Return every item below line for line, with each one copied verbatim and unchanged.

**MATERIAL:**
-*-*-
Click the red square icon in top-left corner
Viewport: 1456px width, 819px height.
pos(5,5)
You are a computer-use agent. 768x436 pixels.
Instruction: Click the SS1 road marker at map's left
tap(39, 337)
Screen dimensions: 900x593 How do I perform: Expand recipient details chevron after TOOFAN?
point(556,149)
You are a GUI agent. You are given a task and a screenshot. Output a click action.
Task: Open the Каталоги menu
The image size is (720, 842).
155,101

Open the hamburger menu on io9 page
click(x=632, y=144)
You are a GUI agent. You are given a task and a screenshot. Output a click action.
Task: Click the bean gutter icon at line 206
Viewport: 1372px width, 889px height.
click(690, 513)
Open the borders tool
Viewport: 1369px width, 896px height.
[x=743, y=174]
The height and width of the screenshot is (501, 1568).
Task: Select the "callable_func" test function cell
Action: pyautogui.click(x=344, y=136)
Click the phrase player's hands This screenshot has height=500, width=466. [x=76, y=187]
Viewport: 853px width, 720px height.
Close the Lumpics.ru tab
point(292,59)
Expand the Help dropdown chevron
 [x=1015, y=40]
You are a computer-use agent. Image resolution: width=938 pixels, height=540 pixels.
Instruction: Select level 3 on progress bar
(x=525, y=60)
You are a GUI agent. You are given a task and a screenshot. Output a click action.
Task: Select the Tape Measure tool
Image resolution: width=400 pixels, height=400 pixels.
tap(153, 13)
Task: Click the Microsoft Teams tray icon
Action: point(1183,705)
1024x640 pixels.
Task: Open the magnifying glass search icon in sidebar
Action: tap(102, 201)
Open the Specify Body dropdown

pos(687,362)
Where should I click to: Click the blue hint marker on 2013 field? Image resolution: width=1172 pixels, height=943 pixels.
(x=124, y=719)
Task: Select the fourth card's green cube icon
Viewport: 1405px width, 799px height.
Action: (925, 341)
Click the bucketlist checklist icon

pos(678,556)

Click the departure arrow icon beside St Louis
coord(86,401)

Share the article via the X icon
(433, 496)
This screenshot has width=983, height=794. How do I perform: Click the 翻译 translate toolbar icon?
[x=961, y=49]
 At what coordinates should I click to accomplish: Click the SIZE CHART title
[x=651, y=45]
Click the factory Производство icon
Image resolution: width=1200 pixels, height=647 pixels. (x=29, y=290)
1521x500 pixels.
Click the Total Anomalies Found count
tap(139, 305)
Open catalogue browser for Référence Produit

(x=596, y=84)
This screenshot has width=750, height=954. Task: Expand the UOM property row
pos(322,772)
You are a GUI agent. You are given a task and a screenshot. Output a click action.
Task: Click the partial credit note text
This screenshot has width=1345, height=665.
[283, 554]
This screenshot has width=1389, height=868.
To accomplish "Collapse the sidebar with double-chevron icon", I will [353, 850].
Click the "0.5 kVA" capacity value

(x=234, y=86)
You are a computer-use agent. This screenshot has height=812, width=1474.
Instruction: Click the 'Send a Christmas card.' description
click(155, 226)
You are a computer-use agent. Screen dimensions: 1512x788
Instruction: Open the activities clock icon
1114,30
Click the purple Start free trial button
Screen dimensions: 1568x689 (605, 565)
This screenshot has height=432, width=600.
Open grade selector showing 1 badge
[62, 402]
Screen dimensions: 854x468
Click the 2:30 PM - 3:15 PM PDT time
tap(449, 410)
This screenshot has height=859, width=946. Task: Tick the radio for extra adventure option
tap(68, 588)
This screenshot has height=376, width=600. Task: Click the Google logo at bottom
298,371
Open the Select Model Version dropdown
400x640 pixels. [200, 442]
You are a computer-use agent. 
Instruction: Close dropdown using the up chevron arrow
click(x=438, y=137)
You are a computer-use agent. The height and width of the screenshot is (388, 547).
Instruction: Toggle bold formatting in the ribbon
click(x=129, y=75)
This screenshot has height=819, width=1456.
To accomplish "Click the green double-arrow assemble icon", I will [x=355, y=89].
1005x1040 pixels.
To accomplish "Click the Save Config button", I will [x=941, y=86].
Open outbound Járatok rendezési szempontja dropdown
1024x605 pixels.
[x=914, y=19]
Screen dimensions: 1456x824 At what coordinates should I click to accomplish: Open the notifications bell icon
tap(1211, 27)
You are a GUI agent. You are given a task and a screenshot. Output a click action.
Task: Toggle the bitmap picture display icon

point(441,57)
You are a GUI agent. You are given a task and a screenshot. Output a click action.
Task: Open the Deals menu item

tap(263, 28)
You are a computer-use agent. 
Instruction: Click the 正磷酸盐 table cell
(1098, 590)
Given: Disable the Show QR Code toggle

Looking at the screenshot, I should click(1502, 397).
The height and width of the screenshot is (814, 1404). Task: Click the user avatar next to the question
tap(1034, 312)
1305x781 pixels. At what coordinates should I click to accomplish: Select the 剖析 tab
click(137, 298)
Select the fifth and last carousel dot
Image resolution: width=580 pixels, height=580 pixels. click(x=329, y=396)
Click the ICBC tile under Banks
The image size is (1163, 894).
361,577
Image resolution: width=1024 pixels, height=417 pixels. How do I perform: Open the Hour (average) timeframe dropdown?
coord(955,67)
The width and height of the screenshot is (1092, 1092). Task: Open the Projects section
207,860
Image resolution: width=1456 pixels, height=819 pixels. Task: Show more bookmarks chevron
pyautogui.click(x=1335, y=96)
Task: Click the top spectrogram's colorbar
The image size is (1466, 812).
-*-*-
**RESULT FOR THIS EXERCISE:**
Click the red square icon in top-left corner
Viewport: 1456px width, 819px height.
pos(5,5)
You are a computer-use agent. 768x436 pixels.
Instruction: Click the SS1 road marker at map's left
tap(39, 337)
Screen dimensions: 900x593 How do I perform: Expand recipient details chevron after TOOFAN?
point(556,149)
You are a GUI agent. You are given a task and a screenshot. Output a click action.
Task: Open the Каталоги menu
The image size is (720, 842).
155,101

Open the hamburger menu on io9 page
click(x=632, y=144)
You are a GUI agent. You are given a task and a screenshot. Output a click action.
Task: Click the bean gutter icon at line 206
Viewport: 1372px width, 889px height.
click(690, 513)
Open the borders tool
Viewport: 1369px width, 896px height.
[x=743, y=174]
The height and width of the screenshot is (501, 1568).
Task: Select the "callable_func" test function cell
Action: pyautogui.click(x=344, y=136)
Click the phrase player's hands This screenshot has height=500, width=466. [x=76, y=187]
Viewport: 853px width, 720px height.
Close the Lumpics.ru tab
point(292,59)
Expand the Help dropdown chevron
 [x=1015, y=40]
You are a computer-use agent. Image resolution: width=938 pixels, height=540 pixels.
Instruction: Select level 3 on progress bar
(x=525, y=60)
You are a GUI agent. You are given a task and a screenshot. Output a click action.
Task: Select the Tape Measure tool
Image resolution: width=400 pixels, height=400 pixels.
tap(153, 13)
Task: Click the Microsoft Teams tray icon
Action: point(1183,705)
1024x640 pixels.
Task: Open the magnifying glass search icon in sidebar
Action: tap(102, 201)
Open the Specify Body dropdown

pos(687,362)
Where should I click to: Click the blue hint marker on 2013 field? Image resolution: width=1172 pixels, height=943 pixels.
(x=124, y=719)
Task: Select the fourth card's green cube icon
Viewport: 1405px width, 799px height.
Action: (925, 341)
Click the bucketlist checklist icon

pos(678,556)

Click the departure arrow icon beside St Louis
coord(86,401)

Share the article via the X icon
(433, 496)
This screenshot has width=983, height=794. How do I perform: Click the 翻译 translate toolbar icon?
[x=961, y=49]
 At what coordinates should I click to accomplish: Click the SIZE CHART title
[x=651, y=45]
Click the factory Производство icon
Image resolution: width=1200 pixels, height=647 pixels. (x=29, y=290)
1521x500 pixels.
Click the Total Anomalies Found count
tap(139, 305)
Open catalogue browser for Référence Produit

(x=596, y=84)
This screenshot has width=750, height=954. Task: Expand the UOM property row
pos(322,772)
You are a GUI agent. You are given a task and a screenshot. Output a click action.
Task: Click the partial credit note text
This screenshot has width=1345, height=665.
[283, 554]
This screenshot has width=1389, height=868.
To accomplish "Collapse the sidebar with double-chevron icon", I will [353, 850].
Click the "0.5 kVA" capacity value

(x=234, y=86)
You are a computer-use agent. This screenshot has height=812, width=1474.
Instruction: Click the 'Send a Christmas card.' description
click(155, 226)
You are a computer-use agent. Screen dimensions: 1512x788
Instruction: Open the activities clock icon
1114,30
Click the purple Start free trial button
Screen dimensions: 1568x689 (605, 565)
This screenshot has height=432, width=600.
Open grade selector showing 1 badge
[62, 402]
Screen dimensions: 854x468
Click the 2:30 PM - 3:15 PM PDT time
tap(449, 410)
This screenshot has height=859, width=946. Task: Tick the radio for extra adventure option
tap(68, 588)
This screenshot has height=376, width=600. Task: Click the Google logo at bottom
298,371
Open the Select Model Version dropdown
400x640 pixels. [200, 442]
You are a computer-use agent. 
Instruction: Close dropdown using the up chevron arrow
click(x=438, y=137)
You are a computer-use agent. The height and width of the screenshot is (388, 547).
Instruction: Toggle bold formatting in the ribbon
click(x=129, y=75)
This screenshot has height=819, width=1456.
To accomplish "Click the green double-arrow assemble icon", I will [x=355, y=89].
1005x1040 pixels.
To accomplish "Click the Save Config button", I will [x=941, y=86].
Open outbound Járatok rendezési szempontja dropdown
1024x605 pixels.
[x=914, y=19]
Screen dimensions: 1456x824 At what coordinates should I click to accomplish: Open the notifications bell icon
tap(1211, 27)
You are a GUI agent. You are given a task and a screenshot. Output a click action.
Task: Toggle the bitmap picture display icon

point(441,57)
You are a GUI agent. You are given a task and a screenshot. Output a click action.
Task: Open the Deals menu item

tap(263, 28)
You are a computer-use agent. 
Instruction: Click the 正磷酸盐 table cell
(1098, 590)
Given: Disable the Show QR Code toggle

Looking at the screenshot, I should click(1502, 397).
The height and width of the screenshot is (814, 1404). Task: Click the user avatar next to the question
tap(1034, 312)
1305x781 pixels. At what coordinates should I click to accomplish: Select the 剖析 tab
click(137, 298)
Select the fifth and last carousel dot
Image resolution: width=580 pixels, height=580 pixels. click(x=329, y=396)
Click the ICBC tile under Banks
The image size is (1163, 894).
361,577
Image resolution: width=1024 pixels, height=417 pixels. How do I perform: Open the Hour (average) timeframe dropdown?
coord(955,67)
The width and height of the screenshot is (1092, 1092). Task: Open the Projects section
207,860
Image resolution: width=1456 pixels, height=819 pixels. Task: Show more bookmarks chevron
pyautogui.click(x=1335, y=96)
Task: Click the top spectrogram's colorbar
The image size is (1466, 812).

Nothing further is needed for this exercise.